***** Document segment
Famous Rhode Islanders

Roger Williams

Roger Williams (1603-1683) is most notable for not only founding the settlement of Providence, but also for the legacy of his beliefs on religious tolerance, fair treatment of Native Americans and the separation of church and state – said to be the source of inspiration for some of America’s most venerated political minds, including Thomas Jefferson.

Born in London in 1603, Roger's youth was spent in the parish of “St. Sepulchre's, without Newgate, London.” During his teens, Roger Williams came to the attention of Sir Edward Coke, a brilliant lawyer and one-time Chief Justice of England, through whose influence he was enrolled at Sutton's Hospital, a part of Charter House, a school in London. He next entered Pembroke College at Cambridge University from which he graduated in 1627. At Pembroke, he was one of eight granted scholarships based on excellence in Latin, Greek and Hebrew. Pembroke College in Providence, once the women's college of Brown University, was named after Pembroke at Cambridge in honor of Roger Williams.

In the years after he left Cambridge, Roger Williams was Chaplain to a wealthy family, and on 15 December 1629, he married Mary Barnard at the Church of High Laver, Essex, England. Even at this time, he became a controversial figure because of his ideas on freedom of worship. And so, in 1630, ten years after the Pilgrims landed at Plymouth, Roger thought it expedient to leave England. He arrived, with Mary, on 5 February 1631 at Boston in the Massachusetts Bay Colony.
**********
***** Data extracts
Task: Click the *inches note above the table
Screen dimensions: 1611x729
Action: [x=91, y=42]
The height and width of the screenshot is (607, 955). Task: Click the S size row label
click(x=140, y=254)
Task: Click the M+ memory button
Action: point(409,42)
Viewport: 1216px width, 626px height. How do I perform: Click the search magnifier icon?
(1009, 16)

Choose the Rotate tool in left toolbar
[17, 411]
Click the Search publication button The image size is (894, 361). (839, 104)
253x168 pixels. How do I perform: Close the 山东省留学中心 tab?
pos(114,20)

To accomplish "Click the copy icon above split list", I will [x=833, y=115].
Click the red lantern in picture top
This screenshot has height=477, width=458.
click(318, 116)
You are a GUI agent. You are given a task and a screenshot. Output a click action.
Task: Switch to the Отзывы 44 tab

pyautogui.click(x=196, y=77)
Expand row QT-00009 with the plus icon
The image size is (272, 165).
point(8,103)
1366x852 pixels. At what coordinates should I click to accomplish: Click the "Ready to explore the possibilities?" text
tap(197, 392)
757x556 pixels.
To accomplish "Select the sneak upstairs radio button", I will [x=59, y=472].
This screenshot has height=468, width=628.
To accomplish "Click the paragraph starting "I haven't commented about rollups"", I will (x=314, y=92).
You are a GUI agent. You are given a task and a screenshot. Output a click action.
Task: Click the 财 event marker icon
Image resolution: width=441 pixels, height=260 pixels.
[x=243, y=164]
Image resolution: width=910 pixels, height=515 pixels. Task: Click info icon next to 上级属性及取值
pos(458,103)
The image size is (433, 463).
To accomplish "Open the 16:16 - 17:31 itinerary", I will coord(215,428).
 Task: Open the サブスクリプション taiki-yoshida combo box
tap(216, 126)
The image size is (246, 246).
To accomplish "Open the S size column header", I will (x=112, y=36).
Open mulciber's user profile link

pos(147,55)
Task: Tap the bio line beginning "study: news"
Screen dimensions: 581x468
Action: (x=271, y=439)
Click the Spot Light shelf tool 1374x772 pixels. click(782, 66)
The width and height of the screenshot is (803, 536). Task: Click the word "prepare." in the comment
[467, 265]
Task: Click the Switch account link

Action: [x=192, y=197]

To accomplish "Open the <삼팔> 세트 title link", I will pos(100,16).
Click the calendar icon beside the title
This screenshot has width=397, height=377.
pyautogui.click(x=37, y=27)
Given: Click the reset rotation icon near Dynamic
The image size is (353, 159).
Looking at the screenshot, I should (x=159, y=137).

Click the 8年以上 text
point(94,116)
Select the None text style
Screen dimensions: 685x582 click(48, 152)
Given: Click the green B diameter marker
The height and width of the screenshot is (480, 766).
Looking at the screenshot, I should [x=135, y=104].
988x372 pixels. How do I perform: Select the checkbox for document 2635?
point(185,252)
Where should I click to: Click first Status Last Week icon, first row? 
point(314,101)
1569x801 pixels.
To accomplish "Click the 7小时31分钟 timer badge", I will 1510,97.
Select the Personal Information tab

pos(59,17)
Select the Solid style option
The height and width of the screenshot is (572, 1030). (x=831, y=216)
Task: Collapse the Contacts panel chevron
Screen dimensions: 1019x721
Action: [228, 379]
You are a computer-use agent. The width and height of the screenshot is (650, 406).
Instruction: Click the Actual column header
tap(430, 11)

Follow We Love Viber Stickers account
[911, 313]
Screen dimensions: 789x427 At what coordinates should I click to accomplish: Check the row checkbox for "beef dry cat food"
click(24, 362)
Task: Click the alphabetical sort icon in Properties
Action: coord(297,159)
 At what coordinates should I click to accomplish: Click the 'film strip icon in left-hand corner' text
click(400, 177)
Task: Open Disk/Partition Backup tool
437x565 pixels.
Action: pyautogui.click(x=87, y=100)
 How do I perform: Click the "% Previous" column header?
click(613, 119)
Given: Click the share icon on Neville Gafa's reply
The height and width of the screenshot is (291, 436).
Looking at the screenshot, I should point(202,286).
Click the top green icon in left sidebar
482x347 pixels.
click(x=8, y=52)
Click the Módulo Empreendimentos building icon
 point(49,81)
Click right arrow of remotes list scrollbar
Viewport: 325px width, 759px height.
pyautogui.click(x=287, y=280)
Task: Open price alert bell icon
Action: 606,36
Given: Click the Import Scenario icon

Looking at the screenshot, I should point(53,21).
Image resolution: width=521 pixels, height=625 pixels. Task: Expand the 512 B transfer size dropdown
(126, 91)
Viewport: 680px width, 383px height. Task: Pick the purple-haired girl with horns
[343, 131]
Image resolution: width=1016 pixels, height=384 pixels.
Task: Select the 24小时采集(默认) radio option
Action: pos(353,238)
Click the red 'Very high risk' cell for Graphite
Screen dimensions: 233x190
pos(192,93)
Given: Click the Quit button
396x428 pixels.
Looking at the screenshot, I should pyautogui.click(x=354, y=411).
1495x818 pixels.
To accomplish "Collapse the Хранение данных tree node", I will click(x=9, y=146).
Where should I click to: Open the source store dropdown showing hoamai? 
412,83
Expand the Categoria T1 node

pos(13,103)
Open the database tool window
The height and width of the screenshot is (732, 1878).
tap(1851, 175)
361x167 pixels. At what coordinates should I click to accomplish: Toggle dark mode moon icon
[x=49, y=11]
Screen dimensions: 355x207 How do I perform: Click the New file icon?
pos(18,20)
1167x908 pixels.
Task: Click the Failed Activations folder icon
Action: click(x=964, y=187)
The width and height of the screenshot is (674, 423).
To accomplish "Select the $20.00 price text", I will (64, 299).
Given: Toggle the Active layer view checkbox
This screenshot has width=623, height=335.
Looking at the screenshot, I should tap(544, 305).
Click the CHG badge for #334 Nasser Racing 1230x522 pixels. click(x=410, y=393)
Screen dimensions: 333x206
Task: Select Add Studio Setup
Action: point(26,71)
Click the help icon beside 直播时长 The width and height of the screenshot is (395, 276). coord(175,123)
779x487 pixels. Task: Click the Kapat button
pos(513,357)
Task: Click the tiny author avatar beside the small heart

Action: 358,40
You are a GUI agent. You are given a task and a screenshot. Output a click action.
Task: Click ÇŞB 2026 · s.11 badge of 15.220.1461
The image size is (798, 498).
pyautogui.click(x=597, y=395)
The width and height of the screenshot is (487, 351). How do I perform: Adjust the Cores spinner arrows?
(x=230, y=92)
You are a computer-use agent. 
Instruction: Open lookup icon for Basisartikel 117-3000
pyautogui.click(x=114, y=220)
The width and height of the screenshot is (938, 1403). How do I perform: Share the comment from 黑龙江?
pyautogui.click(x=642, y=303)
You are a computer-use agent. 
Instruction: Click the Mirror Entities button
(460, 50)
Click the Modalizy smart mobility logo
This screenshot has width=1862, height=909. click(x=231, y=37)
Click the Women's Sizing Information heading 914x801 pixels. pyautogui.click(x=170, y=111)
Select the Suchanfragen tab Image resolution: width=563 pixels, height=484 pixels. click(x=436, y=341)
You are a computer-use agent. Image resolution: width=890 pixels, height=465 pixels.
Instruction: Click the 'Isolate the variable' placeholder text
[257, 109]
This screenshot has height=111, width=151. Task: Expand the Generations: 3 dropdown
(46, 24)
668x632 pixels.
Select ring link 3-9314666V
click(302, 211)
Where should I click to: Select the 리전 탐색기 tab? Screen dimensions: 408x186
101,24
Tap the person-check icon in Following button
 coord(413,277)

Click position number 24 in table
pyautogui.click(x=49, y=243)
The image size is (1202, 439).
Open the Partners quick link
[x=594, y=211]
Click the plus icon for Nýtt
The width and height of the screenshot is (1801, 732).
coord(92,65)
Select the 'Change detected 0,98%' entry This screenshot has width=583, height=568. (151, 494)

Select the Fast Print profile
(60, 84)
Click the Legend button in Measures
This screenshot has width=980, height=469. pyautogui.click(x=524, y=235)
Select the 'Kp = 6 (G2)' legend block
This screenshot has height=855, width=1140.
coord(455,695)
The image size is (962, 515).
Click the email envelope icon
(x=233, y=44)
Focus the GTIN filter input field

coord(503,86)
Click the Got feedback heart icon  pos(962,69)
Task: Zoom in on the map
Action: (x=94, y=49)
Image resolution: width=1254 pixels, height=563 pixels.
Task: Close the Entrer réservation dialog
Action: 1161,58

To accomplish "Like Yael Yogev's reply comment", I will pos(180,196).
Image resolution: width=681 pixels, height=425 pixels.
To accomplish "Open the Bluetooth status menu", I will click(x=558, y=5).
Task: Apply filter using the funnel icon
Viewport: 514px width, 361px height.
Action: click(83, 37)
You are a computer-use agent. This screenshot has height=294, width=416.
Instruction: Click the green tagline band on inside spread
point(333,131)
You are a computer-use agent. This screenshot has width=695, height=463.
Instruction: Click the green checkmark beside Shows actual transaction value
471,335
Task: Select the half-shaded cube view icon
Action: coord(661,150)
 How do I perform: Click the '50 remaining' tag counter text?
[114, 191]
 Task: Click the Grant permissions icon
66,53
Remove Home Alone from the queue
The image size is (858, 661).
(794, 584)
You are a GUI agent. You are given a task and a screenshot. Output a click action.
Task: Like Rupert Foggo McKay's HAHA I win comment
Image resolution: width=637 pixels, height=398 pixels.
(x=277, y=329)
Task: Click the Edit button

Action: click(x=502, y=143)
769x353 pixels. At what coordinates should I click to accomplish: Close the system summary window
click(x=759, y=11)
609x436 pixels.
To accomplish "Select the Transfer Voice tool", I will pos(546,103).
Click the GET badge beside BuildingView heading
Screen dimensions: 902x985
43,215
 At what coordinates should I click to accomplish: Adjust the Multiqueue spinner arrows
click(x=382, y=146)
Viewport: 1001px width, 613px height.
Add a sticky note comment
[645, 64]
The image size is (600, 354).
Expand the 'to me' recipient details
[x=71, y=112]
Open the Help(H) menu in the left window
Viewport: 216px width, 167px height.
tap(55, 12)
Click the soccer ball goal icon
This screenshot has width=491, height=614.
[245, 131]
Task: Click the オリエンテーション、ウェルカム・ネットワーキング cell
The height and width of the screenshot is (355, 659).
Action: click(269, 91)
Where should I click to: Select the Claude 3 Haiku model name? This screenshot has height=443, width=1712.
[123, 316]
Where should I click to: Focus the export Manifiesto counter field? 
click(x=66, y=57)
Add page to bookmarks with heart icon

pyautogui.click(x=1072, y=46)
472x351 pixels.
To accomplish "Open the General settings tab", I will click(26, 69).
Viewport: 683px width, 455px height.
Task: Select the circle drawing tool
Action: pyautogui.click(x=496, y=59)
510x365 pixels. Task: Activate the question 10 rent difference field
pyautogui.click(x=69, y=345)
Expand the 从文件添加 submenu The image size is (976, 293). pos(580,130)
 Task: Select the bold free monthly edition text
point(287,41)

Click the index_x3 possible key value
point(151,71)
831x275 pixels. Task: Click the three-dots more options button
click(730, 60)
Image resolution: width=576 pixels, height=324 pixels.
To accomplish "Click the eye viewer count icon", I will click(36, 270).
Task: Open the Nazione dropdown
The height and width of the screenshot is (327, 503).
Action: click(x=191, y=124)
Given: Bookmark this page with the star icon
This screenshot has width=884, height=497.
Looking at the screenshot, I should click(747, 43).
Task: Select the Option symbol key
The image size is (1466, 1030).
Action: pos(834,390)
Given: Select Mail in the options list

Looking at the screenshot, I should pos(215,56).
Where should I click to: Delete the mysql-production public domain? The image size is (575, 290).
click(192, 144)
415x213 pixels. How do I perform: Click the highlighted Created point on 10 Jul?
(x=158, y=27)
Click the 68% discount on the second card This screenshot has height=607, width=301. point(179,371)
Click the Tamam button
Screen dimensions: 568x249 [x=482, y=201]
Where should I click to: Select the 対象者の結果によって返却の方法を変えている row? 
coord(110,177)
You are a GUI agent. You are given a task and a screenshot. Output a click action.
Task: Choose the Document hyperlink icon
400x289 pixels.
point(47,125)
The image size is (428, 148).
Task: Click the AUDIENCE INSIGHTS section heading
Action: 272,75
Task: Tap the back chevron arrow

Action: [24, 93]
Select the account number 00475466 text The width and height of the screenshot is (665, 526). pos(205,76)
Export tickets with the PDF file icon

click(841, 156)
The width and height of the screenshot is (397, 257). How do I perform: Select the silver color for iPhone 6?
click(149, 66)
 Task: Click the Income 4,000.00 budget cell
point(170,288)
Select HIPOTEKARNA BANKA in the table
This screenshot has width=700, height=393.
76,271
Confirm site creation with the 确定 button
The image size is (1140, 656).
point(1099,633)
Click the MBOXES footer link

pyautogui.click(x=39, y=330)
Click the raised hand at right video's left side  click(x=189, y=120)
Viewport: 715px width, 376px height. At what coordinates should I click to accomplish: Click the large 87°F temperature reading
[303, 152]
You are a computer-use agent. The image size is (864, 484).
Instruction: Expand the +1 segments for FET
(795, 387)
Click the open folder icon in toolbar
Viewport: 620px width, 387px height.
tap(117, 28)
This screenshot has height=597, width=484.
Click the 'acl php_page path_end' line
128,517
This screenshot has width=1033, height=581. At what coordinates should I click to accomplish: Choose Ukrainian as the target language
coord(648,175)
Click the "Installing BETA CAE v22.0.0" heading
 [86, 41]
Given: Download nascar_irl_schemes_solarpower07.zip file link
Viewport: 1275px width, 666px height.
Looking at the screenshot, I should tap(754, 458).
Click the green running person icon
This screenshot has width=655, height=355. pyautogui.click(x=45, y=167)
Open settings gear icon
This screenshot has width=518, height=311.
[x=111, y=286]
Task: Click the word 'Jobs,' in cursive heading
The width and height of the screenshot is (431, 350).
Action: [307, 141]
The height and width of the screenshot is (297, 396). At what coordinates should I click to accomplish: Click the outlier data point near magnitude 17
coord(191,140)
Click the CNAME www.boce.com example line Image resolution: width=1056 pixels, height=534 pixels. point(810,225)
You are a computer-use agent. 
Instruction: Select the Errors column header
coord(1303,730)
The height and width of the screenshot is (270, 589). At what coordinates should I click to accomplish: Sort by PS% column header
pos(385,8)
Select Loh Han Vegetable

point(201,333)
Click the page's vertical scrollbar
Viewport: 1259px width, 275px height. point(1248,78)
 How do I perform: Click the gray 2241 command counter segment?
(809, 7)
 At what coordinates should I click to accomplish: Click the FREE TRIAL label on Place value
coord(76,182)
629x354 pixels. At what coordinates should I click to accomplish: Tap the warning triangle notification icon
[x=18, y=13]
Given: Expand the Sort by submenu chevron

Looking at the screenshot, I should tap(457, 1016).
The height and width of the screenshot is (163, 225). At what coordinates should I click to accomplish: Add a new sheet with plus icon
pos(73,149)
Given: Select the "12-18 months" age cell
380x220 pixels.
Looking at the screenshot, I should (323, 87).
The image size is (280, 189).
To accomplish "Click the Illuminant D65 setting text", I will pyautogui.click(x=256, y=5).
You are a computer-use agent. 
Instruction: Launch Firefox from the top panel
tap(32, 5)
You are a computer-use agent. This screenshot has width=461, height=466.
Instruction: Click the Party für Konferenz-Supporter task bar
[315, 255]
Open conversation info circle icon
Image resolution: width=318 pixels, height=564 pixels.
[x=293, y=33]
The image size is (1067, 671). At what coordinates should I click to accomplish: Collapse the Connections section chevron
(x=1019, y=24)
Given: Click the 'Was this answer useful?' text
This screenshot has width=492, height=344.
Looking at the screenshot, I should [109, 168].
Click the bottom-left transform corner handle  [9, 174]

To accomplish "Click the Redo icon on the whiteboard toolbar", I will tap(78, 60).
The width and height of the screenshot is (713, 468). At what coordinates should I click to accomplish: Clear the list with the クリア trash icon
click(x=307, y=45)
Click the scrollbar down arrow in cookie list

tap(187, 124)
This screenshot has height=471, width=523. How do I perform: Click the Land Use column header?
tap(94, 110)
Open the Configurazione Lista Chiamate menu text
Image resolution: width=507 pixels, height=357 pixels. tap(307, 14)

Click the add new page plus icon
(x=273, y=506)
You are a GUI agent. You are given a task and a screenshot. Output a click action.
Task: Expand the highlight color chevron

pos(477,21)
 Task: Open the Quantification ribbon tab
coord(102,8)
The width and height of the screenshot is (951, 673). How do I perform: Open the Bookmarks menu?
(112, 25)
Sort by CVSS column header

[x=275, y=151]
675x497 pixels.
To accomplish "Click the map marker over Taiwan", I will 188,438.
**********
**Required tasks**
a. In the Roger Williams passage, in what year did Williams graduate from Pembroke College at Cambridge?
b. Transcribe part of the Roger Williams passage, starting with "Born in London" and going on through "of Roger Williams.".
c. Pick up the Roger Williams passage after its last sentence and keep writing it.
The entries aren't needed here.

**Set of answers**
a. 1627

b.
Born in London in 1603, Roger's youth was spent in the parish of “St. Sepulchre's, without Newgate, London.” During his teens, Roger Williams came to the attention of Sir Edward Coke, a brilliant lawyer and one-time Chief Justice of England, through whose influence he was enrolled at Sutton's Hospital, a part of Charter House, a school in London. He next entered Pembroke College at Cambridge University from which he graduated in 1627. At Pembroke, he was one of eight granted scholarships based on excellence in Latin, Greek and Hebrew. Pembroke College in Providence, once the women's college of Brown University, was named after Pembroke at Cambridge in honor of Roger Williams.

c.
He preached first at Salem, then at Plymouth, then back to Salem, always at odds with the structured Puritans. When he was about to be deported back to England, Roger fled southwest out of the Massachusetts Bay Colony, was befriended by local Indians and eventually settled at the headwaters of what is now Narragansett Bay, after he learned that his first settlement on the east bank of the Seekonk River was within the boundaries of the Plymouth Colony. Roger purchased land from the Narragansett Chiefs, Canonicus and Miantonomi and named his settlement Providence in thanks to God. The original deed remains in the Archives of the City of Providence.